→ **Objective A**: Please copy, character for character, the entries between the line holding "You are a computer-use agent." and the line holding "Looking at the screenshot, I should [1141, 111].", inclusive.

→ **Text extract**:
>>>

--- Bart Semcer <[log in to unmask]> wrote:
> Date: Wed, 12 Feb 2003 11:17:32 -0500
> From: Bart Semcer
> <[log in to unmask]>
> Subject: ACT: Bush Administration Policy Threatens
> American Waters and Wildlife
> To: [log in to unmask]
>
> TO: Sierra Club Wildlife and Endangered
> Species Activists
> FROM: Bart Semcer, Associate Washington, DC
> Representative
> DATE: February 12, 2003
>
> Please Circulate
>
>
> BUSH ADMINISTRATION POLICY THREATENS AMERICAN WATERS
> & WILDLIFE
>
> Please write your Members of Congress today and ask
> them to support strong
> conservation measures for America's waters,
> wetlands, endangered species
> and other wildlife. Ask them to write EPA
> Administrator Christie Whitman
> and tell her to rescind the January 15, 2003
> guidance memo on the scope of
> the Clean Water Act because it goes beyond what the
> courts have ruled and
> would eliminate conservation measures for clean
> waters, wetlands endangered
> species and other wildlife.
>
> WRITE YOUR CONGRESSPERSON
> The Hon. ___
> United States House of Representatives
> Washington, DC 20515
>
> WRITE YOUR SENATORS
> Senator ___
> United States Senate
> Washington, DC 20510
>
> If you do not know who your Members of Congress are
> visit
> http://congress.org/congressorg/dbq/officials/
>
>
> SAMPLE LETTER (Feel Free to Modify Based On Your Own
> Knowledge and
> Experiences)
>
> I am writing to ask you to support conserving
> America's clean waters and
> the wildlife, especially endangered species, that
> depend on them. Please
> contact EPA Administrator Christie Whitman and ask
> her to rescind the
> guidance memo her agency issued on January 15
> instructing EPA field offices
> not to implement the Clean Water Act on so called
> "isolated" waters without
> permission.
>
> America's clean waters and wetlands are among its
> most productive habitats.
> Thousands of native species, many of them listed
> under the Endangered
> Species Act, depend on clean waterways and wetlands
> for their continued
> survival and recovery. Currently thousands of miles
> of waterways and
> millions of acres of wetlands are at risk because of
> Administrator
> Whitman's decision to selectively enforce the Clean
> Water Act. The habitat
> loss that could result from this misguided policy
> risks impeding species
> recovery efforts under the ESA, such as those for
> the whooping crane, and
> jeopardizing America's successes in waterfowl
> restoration.

<<<

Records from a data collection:
>>>

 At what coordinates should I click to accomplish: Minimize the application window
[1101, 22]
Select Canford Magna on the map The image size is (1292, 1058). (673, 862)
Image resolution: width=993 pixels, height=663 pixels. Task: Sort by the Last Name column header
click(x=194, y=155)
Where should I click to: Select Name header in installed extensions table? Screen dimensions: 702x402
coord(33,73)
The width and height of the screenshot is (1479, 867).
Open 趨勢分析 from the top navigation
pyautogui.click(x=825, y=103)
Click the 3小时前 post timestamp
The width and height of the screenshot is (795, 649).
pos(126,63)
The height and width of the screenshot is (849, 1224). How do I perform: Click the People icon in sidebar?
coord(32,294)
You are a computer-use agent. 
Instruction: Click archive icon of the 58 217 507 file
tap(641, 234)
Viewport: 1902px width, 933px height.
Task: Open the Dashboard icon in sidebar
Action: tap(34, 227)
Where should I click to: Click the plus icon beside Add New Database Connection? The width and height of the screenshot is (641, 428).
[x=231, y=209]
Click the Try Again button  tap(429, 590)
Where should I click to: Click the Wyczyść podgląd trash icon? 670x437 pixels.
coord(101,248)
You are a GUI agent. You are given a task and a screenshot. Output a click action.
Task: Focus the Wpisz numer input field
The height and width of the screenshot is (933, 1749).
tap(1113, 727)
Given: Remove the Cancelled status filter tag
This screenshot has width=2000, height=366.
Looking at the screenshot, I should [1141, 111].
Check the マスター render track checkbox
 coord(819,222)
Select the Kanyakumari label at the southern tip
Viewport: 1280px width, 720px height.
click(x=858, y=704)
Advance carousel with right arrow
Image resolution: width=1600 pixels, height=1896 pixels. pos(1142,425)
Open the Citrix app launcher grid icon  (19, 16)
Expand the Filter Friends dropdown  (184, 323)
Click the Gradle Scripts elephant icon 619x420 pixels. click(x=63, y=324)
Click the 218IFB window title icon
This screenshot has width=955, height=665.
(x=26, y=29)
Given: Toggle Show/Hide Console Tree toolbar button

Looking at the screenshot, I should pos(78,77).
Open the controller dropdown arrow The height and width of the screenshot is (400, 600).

<<<

→ **Objective B**:
Answer these questions from the action alert:
(i) What is the date of the guidance memo that the alert wants rescinded?
(ii) Which species does the sample letter name as an example of ESA recovery efforts?
(iii) What ZIP code is given for the United States Senate?

→ **Right answer A**:
You are a computer-use agent. 
Instruction: Click archive icon of the 58 217 507 file
tap(641, 234)
Viewport: 1902px width, 933px height.
Task: Open the Dashboard icon in sidebar
Action: tap(34, 227)
Where should I click to: Click the plus icon beside Add New Database Connection? The width and height of the screenshot is (641, 428).
[x=231, y=209]
Click the Try Again button  tap(429, 590)
Where should I click to: Click the Wyczyść podgląd trash icon? 670x437 pixels.
coord(101,248)
You are a GUI agent. You are given a task and a screenshot. Output a click action.
Task: Focus the Wpisz numer input field
The height and width of the screenshot is (933, 1749).
tap(1113, 727)
Given: Remove the Cancelled status filter tag
This screenshot has width=2000, height=366.
Looking at the screenshot, I should [1141, 111].

→ **Right answer B**:
(i) January 15, 2003
(ii) The whooping crane
(iii) 20510